Actor Rick Moranis once summed up most people's relationship to soybeans when he said: "I have 68 takeout menus from four restaurants, [and] 116 soy sauce packets."
But soy shows up on your plate more often than Chinese takeout.
It's the most commonly consumed cooking oil in the U.S., and soybean oil accounts for around 7% of Americans' total calorie intake.
It's also used as emulsifiers (monoglycerides and diglycerides) in peanut butter, mayonnaise, and thousands of other packaged foods that need to keep ingredients well-blended.

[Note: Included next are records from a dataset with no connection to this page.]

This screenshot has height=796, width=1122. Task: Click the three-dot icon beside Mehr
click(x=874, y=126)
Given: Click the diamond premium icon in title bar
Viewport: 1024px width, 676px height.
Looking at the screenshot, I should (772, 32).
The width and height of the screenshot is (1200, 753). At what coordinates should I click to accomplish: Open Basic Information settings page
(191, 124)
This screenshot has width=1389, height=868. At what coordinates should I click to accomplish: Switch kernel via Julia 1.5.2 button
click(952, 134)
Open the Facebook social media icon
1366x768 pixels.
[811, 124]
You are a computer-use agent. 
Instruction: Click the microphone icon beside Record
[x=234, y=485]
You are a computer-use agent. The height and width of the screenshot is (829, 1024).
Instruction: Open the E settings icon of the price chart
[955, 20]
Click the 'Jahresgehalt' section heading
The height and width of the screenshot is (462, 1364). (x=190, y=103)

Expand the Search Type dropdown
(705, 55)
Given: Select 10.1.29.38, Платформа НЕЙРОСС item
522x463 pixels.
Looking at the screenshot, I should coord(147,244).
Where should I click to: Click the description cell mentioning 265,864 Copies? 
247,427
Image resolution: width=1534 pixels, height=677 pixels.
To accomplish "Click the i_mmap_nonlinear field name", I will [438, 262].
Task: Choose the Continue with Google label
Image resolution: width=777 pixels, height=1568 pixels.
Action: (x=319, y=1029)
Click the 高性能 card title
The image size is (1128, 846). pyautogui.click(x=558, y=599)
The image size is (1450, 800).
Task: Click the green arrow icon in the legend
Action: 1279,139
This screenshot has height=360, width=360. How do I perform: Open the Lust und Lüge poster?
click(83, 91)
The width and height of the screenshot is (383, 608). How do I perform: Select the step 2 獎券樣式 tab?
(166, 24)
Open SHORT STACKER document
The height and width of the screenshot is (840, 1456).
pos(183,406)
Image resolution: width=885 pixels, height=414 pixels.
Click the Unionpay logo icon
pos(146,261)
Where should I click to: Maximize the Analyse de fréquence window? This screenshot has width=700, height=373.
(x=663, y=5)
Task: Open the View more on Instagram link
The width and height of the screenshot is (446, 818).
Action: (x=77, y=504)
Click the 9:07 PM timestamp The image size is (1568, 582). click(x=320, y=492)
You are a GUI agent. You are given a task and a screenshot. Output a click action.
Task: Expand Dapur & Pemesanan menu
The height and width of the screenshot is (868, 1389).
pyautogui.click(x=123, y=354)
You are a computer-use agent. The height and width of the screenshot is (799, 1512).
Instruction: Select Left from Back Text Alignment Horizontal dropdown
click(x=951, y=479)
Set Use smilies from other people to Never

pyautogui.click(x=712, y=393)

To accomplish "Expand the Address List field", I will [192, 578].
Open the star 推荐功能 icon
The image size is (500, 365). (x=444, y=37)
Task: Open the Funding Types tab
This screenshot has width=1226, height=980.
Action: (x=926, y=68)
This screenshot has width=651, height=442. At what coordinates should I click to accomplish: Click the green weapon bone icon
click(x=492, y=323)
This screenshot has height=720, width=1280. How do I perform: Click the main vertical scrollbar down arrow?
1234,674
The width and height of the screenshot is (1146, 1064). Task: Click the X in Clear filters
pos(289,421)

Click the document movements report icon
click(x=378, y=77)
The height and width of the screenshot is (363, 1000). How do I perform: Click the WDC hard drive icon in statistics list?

Other foods that contain soy include baked goods and processed meats, tofu, edamame, tempeh, and miso.
Nonetheless, soy is on many people's "do not consume" list.
They think it's a potential hormone disruptor because it contains plant-based estrogens called isoflavones, and because they worry it fuels everything from breast cancer to thyroid dysfunction.
The evidence says otherwise.
A new study in the journal Critical Reviews in Food Science and Nutrition looked at 417 reports based on human data and found that isoflavones and soy foods don't have adverse effects on breast or endometrial tissue or estrogen levels in women, or testosterone levels, sperm, or semen in men.
In fact, soy products may actually be associated with reduced risk of breast and prostate cancer. And they deliver good doses of vitamins K, B1, and B9.
So as you eliminate red and processed meats from your diet (those are foods that do measurable harm to your health), enjoy soy-based meat substitutes for burgers, yogurts, and cheeses, as well as miso soup.